[Item-finding records]
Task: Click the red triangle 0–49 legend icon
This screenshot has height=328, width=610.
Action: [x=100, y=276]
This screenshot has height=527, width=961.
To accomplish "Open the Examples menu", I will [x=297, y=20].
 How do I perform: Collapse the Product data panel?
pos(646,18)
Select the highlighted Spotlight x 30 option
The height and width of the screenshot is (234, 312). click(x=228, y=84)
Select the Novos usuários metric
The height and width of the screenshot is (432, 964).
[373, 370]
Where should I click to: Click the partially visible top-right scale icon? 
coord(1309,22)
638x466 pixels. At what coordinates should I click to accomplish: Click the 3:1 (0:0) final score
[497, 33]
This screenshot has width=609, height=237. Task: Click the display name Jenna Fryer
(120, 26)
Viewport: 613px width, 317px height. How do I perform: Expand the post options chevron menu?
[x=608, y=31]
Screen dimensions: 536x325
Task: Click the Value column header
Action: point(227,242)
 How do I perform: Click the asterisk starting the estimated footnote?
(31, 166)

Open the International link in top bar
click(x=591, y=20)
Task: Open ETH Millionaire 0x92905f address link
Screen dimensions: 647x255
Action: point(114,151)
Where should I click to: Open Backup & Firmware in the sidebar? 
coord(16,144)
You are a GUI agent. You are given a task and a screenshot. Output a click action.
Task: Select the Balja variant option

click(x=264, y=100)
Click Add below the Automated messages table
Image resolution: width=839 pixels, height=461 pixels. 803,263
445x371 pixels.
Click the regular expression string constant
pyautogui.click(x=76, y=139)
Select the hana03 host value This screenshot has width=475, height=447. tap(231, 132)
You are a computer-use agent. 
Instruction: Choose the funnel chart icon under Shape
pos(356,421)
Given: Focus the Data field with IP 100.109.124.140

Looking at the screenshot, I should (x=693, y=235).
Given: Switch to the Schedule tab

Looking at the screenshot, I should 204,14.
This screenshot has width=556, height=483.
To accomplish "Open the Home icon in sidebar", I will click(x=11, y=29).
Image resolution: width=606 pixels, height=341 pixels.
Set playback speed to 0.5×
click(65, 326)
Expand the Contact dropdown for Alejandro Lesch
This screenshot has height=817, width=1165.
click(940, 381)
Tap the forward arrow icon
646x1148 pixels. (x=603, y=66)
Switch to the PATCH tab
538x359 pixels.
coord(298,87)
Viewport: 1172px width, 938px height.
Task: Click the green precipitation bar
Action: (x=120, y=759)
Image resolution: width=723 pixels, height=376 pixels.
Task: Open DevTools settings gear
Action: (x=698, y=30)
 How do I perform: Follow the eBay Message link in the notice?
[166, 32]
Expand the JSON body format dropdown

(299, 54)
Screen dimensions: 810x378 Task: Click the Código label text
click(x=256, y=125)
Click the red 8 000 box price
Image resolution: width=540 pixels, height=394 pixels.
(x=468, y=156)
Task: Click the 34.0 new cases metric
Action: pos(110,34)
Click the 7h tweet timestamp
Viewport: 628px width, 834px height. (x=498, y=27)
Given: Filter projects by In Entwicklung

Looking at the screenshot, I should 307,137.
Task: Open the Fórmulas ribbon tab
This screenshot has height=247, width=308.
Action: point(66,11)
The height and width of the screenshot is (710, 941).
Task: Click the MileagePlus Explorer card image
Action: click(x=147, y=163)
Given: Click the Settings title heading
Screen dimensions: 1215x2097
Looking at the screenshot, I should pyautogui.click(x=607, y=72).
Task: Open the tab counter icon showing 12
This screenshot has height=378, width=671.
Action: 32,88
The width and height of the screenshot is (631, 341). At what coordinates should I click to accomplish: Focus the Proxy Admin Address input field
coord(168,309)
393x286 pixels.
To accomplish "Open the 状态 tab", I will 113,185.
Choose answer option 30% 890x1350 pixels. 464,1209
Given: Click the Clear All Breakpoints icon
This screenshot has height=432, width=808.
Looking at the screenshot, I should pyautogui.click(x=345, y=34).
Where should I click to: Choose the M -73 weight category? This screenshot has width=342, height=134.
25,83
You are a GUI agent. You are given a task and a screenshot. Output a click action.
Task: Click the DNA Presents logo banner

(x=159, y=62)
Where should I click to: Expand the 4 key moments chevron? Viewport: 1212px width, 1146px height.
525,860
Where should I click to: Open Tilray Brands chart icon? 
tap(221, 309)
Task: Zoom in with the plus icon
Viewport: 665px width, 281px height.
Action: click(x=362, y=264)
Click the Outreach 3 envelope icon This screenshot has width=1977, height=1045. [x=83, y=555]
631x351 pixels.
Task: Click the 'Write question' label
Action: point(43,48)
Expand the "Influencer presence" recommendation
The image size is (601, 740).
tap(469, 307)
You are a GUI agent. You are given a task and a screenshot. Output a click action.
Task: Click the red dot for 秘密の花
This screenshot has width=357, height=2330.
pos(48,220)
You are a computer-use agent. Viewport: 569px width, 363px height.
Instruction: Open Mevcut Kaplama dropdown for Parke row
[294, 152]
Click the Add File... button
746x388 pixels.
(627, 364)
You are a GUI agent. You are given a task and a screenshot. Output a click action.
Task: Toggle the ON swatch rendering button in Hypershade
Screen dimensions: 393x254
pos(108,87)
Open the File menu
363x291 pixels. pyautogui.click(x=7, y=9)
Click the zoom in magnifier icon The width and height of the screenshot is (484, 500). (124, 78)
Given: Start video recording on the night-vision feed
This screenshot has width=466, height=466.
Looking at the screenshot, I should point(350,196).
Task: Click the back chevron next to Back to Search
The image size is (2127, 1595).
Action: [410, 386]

DIRECTIONS: Substitute "graphical interface agent" for "GUI agent" throughout the rows above, and reproduce every line with no other change.

FINAL ANSWER:
Task: Click the red triangle 0–49 legend icon
This screenshot has height=328, width=610.
Action: [x=100, y=276]
This screenshot has height=527, width=961.
To accomplish "Open the Examples menu", I will [x=297, y=20].
 How do I perform: Collapse the Product data panel?
pos(646,18)
Select the highlighted Spotlight x 30 option
The height and width of the screenshot is (234, 312). click(x=228, y=84)
Select the Novos usuários metric
The height and width of the screenshot is (432, 964).
[373, 370]
Where should I click to: Click the partially visible top-right scale icon? 
coord(1309,22)
638x466 pixels. At what coordinates should I click to accomplish: Click the 3:1 (0:0) final score
[497, 33]
This screenshot has width=609, height=237. Task: Click the display name Jenna Fryer
(120, 26)
Viewport: 613px width, 317px height. How do I perform: Expand the post options chevron menu?
[x=608, y=31]
Screen dimensions: 536x325
Task: Click the Value column header
Action: point(227,242)
 How do I perform: Click the asterisk starting the estimated footnote?
(31, 166)

Open the International link in top bar
click(x=591, y=20)
Task: Open ETH Millionaire 0x92905f address link
Screen dimensions: 647x255
Action: point(114,151)
Where should I click to: Open Backup & Firmware in the sidebar? 
coord(16,144)
You are a graphical interface agent. You are given a task and a screenshot. Output a click action.
Task: Select the Balja variant option

click(x=264, y=100)
Click Add below the Automated messages table
Image resolution: width=839 pixels, height=461 pixels. 803,263
445x371 pixels.
Click the regular expression string constant
pyautogui.click(x=76, y=139)
Select the hana03 host value This screenshot has width=475, height=447. tap(231, 132)
You are a computer-use agent. 
Instruction: Choose the funnel chart icon under Shape
pos(356,421)
Given: Focus the Data field with IP 100.109.124.140

Looking at the screenshot, I should (x=693, y=235).
Given: Switch to the Schedule tab

Looking at the screenshot, I should 204,14.
This screenshot has width=556, height=483.
To accomplish "Open the Home icon in sidebar", I will click(x=11, y=29).
Image resolution: width=606 pixels, height=341 pixels.
Set playback speed to 0.5×
click(65, 326)
Expand the Contact dropdown for Alejandro Lesch
This screenshot has height=817, width=1165.
click(940, 381)
Tap the forward arrow icon
646x1148 pixels. (x=603, y=66)
Switch to the PATCH tab
538x359 pixels.
coord(298,87)
Viewport: 1172px width, 938px height.
Task: Click the green precipitation bar
Action: (x=120, y=759)
Image resolution: width=723 pixels, height=376 pixels.
Task: Open DevTools settings gear
Action: (x=698, y=30)
 How do I perform: Follow the eBay Message link in the notice?
[166, 32]
Expand the JSON body format dropdown

(299, 54)
Screen dimensions: 810x378 Task: Click the Código label text
click(x=256, y=125)
Click the red 8 000 box price
Image resolution: width=540 pixels, height=394 pixels.
(x=468, y=156)
Task: Click the 34.0 new cases metric
Action: pos(110,34)
Click the 7h tweet timestamp
Viewport: 628px width, 834px height. (x=498, y=27)
Given: Filter projects by In Entwicklung

Looking at the screenshot, I should 307,137.
Task: Open the Fórmulas ribbon tab
This screenshot has height=247, width=308.
Action: point(66,11)
The height and width of the screenshot is (710, 941).
Task: Click the MileagePlus Explorer card image
Action: click(x=147, y=163)
Given: Click the Settings title heading
Screen dimensions: 1215x2097
Looking at the screenshot, I should pyautogui.click(x=607, y=72).
Task: Open the tab counter icon showing 12
This screenshot has height=378, width=671.
Action: 32,88
The width and height of the screenshot is (631, 341). At what coordinates should I click to accomplish: Focus the Proxy Admin Address input field
coord(168,309)
393x286 pixels.
To accomplish "Open the 状态 tab", I will 113,185.
Choose answer option 30% 890x1350 pixels. 464,1209
Given: Click the Clear All Breakpoints icon
This screenshot has height=432, width=808.
Looking at the screenshot, I should pyautogui.click(x=345, y=34).
Where should I click to: Choose the M -73 weight category? This screenshot has width=342, height=134.
25,83
You are a graphical interface agent. You are given a task and a screenshot. Output a click action.
Task: Click the DNA Presents logo banner

(x=159, y=62)
Where should I click to: Expand the 4 key moments chevron? Viewport: 1212px width, 1146px height.
525,860
Where should I click to: Open Tilray Brands chart icon? 
tap(221, 309)
Task: Zoom in with the plus icon
Viewport: 665px width, 281px height.
Action: click(x=362, y=264)
Click the Outreach 3 envelope icon This screenshot has width=1977, height=1045. [x=83, y=555]
631x351 pixels.
Task: Click the 'Write question' label
Action: point(43,48)
Expand the "Influencer presence" recommendation
The image size is (601, 740).
tap(469, 307)
You are a graphical interface agent. You are given a task and a screenshot. Output a click action.
Task: Click the red dot for 秘密の花
This screenshot has width=357, height=2330.
pos(48,220)
You are a computer-use agent. Viewport: 569px width, 363px height.
Instruction: Open Mevcut Kaplama dropdown for Parke row
[294, 152]
Click the Add File... button
746x388 pixels.
(627, 364)
You are a graphical interface agent. You are given a task and a screenshot. Output a click action.
Task: Toggle the ON swatch rendering button in Hypershade
Screen dimensions: 393x254
pos(108,87)
Open the File menu
363x291 pixels. pyautogui.click(x=7, y=9)
Click the zoom in magnifier icon The width and height of the screenshot is (484, 500). (124, 78)
Given: Start video recording on the night-vision feed
This screenshot has width=466, height=466.
Looking at the screenshot, I should point(350,196).
Task: Click the back chevron next to Back to Search
The image size is (2127, 1595).
Action: [410, 386]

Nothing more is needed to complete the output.